══ Dokumen Sumber ══

Gejala ISPA
Adapun, sejumlah gejala ISPA yang kerap terjadi meliputi batuk dan pilek yang menyerang hidung, tenggorokan, maupun saluran pernapasan. Pada kondisi infeksi, gejala juga biasanya dapat disertai demam.
Batuk pada awal infeksi virus umumnya kering, sementara batuk berdahak yang berubah warna menjadi kekuningan dapat menunjukkan adanya infeksi bakteri.
“Kalau untuk ISPA ringan yang disebabkan paparan debu dan asap sesaat. Umumnya kondisinya dapat membaik dalam tiga hingga lima hari,” kata Ika.
Namun, jika kondisi tidak membaik atau malah memburuk, masyarakat diminta untuk segera memeriksakan diri ke dokter.
Baca Juga: Mengenal Polisi Kehutanan, Profesi di Balik Upaya Jaga Hutan Indonesia
Beberapa gejala yang perlu diperhatikan antara lain demam yang tidak turun, dahak semakin banyak dan berubah warna menjadi kekuningan, serta sesak napas yang memburuk.
Ika menyebut, anak-anak yang lebih rentan terjangkit ISPA dengan gejala suara mengi atau “ngik-ngik” saat bernapas, juga perlu segera diperiksakan.
“Pemeriksaan dapat dimulai di fasilitas kesehatan tingkat pertama seperti puskesmas atau layanan kesehatan primer. Patokannya bukan ISPA dari infeksi virus atau bakteri itu mana yang paling berat, tetapi pada gejalanya,” kata Ika.

═══

Permintaan Tugas: Tampilkan tanpa perubahan bagian teks tentang gejala ISPA mulai dari "Batuk pada awal" sampai dengan "diri ke dokter.", termasuk kata-kata penutup itu.

══ Informasi Sumber ══

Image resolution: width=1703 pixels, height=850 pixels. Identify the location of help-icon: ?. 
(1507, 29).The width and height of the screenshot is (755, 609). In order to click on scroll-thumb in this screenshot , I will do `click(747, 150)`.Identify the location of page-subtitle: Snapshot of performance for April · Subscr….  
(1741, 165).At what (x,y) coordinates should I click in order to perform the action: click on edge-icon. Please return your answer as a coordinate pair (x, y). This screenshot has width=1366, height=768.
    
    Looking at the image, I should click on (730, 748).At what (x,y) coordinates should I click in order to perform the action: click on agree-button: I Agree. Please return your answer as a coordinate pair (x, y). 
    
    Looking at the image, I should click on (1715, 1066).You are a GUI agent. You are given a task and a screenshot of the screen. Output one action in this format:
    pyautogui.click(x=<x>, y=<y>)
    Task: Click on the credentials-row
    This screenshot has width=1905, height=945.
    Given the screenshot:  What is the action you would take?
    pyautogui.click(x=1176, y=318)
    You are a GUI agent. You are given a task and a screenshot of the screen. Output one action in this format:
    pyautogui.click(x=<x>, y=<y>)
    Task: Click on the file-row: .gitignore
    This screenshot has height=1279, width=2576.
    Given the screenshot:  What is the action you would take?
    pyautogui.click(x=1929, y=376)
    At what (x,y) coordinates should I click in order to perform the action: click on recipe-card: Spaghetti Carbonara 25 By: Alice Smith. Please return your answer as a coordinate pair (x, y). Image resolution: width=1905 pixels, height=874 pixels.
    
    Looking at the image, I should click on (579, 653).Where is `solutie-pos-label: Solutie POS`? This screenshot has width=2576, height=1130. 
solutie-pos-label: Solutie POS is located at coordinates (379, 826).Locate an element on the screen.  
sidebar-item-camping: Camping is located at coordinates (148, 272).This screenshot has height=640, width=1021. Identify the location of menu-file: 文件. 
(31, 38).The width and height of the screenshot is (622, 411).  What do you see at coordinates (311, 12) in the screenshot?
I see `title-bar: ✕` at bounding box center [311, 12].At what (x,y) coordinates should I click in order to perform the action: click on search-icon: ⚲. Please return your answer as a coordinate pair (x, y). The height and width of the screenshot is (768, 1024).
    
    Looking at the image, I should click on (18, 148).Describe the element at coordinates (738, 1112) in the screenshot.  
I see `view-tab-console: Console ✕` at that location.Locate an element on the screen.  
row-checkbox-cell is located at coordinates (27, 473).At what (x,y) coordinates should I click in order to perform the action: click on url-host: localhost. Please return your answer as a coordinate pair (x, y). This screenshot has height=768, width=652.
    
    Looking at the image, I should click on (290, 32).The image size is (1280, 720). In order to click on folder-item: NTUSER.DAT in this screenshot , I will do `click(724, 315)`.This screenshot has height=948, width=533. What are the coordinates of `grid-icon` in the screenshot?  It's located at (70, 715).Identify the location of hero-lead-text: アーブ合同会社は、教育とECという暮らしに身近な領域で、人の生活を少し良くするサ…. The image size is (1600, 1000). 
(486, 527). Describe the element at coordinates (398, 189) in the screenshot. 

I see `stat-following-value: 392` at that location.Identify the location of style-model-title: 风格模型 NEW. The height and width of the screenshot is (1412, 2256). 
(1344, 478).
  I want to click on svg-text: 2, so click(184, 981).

═══

Jawaban Tugas Ini:
Batuk pada awal infeksi virus umumnya kering, sementara batuk berdahak yang berubah warna menjadi kekuningan dapat menunjukkan adanya infeksi bakteri.
“Kalau untuk ISPA ringan yang disebabkan paparan debu dan asap sesaat. Umumnya kondisinya dapat membaik dalam tiga hingga lima hari,” kata Ika.
Namun, jika kondisi tidak membaik atau malah memburuk, masyarakat diminta untuk segera memeriksakan diri ke dokter.